Serafina
Por intimidade, habitante tende a não conhecer cidade onde vive
Nem precisa ler a Danuza para saber: para conhecer uma cidade, nada melhor do que ser ciceroneado por um morador. Do contrário, só nos resta o "Lonely Planet", escrito por viajantes aventureiros, mas lido por turistas meio micados, incapazes de ultrapassar a epiderme do circuito de grandes museus e restaurantes com três estrelinhas.
Afinal, o que caracteriza o turista perfeito é menos a camisa florida do que o roteiro previsível de sua viagem.

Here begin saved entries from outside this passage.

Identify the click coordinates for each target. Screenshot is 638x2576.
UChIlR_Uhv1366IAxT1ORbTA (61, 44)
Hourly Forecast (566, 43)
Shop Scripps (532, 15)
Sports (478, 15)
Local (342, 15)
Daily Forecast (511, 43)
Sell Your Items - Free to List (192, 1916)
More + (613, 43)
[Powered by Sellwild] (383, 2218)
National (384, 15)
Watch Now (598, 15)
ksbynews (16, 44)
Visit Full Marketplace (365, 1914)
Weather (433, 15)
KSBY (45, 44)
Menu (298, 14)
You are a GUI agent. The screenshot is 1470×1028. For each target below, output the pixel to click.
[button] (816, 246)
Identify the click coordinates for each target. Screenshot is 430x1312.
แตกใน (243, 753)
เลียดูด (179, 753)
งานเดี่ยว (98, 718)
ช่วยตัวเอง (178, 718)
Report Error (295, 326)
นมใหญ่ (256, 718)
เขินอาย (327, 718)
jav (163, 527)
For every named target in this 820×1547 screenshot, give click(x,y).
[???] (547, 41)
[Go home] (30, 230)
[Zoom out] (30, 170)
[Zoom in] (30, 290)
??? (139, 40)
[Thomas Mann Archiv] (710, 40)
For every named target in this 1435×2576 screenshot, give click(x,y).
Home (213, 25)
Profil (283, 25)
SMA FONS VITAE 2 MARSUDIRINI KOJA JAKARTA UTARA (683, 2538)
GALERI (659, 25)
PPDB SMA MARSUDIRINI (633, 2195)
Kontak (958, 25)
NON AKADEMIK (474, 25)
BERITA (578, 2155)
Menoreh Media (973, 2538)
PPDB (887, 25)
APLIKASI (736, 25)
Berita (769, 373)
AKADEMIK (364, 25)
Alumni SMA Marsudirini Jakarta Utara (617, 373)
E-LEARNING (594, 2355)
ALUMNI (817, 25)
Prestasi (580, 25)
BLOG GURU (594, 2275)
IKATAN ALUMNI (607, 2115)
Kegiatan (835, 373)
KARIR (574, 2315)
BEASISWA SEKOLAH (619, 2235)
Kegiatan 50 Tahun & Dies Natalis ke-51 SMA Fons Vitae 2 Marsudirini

No fim, muitas fotos para o Facebook, mas nenhuma história para contar.
Até aqui, nada de novo. Só que podemos virar a situação do avesso e nos perguntar: como ser um viajante em sua própria cidade? Sim, porque ser um habitante é uma forma automatizada de estar em um lugar. O morador é aquele que não precisa conhecer nada, simplesmente porque um se confunde com o outro: a cidade mora nele tanto quanto o contrário.
Adriana Komura | ||
Por intimidade, habitante tende a não conhecer cidade onde vive |
Um historiador inglês observou que, ao longo do Corão (a escritura do islã), não havia menção a um camelo sequer. Ao que Jorge Luis Borges, o grande escritor argentino, replicou que, por isso mesmo, o Corão só poderia ter sido escrito por um árabe.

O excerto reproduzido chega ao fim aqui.